◆ **Instructions for the task**
Which lines in the records below contain the word "time"? Copy each one out.

◆ **Materials provided**
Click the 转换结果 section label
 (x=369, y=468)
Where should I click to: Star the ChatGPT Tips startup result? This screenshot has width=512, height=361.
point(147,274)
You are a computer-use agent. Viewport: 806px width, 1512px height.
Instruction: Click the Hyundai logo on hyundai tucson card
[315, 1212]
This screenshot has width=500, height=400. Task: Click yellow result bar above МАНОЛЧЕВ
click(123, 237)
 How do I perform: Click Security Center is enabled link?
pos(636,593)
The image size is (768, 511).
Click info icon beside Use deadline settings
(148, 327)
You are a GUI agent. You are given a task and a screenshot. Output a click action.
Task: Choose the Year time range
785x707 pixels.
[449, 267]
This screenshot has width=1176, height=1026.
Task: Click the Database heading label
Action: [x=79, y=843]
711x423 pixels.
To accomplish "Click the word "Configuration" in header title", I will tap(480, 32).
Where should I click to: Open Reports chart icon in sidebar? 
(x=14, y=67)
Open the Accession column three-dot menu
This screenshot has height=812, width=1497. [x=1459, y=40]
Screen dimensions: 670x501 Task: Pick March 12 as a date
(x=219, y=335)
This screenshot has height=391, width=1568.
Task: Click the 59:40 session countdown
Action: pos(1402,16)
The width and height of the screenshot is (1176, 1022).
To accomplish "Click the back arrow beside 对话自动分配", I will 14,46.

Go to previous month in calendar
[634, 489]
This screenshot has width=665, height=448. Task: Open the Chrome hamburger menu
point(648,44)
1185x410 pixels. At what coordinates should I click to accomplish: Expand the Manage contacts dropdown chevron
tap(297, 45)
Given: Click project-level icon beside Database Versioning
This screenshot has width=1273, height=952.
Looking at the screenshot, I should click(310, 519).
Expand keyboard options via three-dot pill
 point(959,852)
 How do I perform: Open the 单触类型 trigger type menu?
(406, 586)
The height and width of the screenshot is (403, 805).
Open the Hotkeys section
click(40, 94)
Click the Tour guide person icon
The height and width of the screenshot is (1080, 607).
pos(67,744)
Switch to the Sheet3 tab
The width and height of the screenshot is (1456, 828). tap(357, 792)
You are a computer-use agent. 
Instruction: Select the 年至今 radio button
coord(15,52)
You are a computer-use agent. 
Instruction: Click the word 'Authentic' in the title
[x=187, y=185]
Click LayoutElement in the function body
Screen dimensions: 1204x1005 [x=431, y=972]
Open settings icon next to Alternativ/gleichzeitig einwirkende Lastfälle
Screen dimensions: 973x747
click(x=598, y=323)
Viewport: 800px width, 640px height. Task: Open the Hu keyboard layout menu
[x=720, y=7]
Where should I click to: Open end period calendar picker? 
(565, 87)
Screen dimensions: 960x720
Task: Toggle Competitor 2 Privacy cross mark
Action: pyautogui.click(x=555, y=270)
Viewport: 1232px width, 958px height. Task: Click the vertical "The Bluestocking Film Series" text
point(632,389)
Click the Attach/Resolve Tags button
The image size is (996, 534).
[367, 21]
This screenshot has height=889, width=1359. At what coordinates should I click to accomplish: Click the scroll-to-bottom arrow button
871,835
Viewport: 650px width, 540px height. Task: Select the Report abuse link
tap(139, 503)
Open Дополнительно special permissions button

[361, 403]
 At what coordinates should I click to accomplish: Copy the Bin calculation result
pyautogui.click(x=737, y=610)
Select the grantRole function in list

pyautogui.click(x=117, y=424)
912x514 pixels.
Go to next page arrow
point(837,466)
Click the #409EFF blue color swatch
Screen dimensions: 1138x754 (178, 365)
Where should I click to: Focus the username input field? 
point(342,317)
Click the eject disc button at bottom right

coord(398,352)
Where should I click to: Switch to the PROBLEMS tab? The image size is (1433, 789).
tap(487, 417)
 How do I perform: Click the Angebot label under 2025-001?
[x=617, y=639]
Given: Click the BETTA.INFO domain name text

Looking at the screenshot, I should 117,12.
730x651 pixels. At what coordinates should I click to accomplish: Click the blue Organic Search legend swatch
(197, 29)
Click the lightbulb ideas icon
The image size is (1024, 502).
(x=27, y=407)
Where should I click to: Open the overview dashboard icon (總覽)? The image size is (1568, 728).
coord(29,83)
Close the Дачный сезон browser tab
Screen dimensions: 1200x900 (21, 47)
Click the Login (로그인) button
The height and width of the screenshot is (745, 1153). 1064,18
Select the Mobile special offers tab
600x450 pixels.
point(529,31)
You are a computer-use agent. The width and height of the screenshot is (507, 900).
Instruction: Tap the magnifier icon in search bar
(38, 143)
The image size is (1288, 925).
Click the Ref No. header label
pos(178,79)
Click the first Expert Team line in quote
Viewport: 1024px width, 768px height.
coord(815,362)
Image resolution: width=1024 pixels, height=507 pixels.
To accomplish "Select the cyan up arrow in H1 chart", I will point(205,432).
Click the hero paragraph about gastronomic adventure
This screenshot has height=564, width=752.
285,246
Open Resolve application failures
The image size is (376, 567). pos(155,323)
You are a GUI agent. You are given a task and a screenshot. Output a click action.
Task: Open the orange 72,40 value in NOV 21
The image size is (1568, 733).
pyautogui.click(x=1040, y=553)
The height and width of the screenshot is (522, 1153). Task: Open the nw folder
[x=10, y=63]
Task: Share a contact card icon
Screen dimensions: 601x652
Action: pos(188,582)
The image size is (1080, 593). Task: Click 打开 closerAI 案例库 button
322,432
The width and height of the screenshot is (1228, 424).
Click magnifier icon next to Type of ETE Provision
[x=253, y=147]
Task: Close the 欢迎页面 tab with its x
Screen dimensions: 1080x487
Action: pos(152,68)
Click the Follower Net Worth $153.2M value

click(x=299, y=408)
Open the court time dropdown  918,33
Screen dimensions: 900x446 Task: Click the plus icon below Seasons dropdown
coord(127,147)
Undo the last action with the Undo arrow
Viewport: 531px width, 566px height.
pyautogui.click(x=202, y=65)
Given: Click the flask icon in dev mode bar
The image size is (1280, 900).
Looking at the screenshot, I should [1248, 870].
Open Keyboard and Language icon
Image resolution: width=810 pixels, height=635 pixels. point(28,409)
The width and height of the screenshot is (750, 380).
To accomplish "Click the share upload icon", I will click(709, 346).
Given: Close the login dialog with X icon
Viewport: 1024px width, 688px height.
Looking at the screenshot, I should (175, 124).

◆ **Solution below**
Task: Choose the Year time range
Open the court time dropdown  918,33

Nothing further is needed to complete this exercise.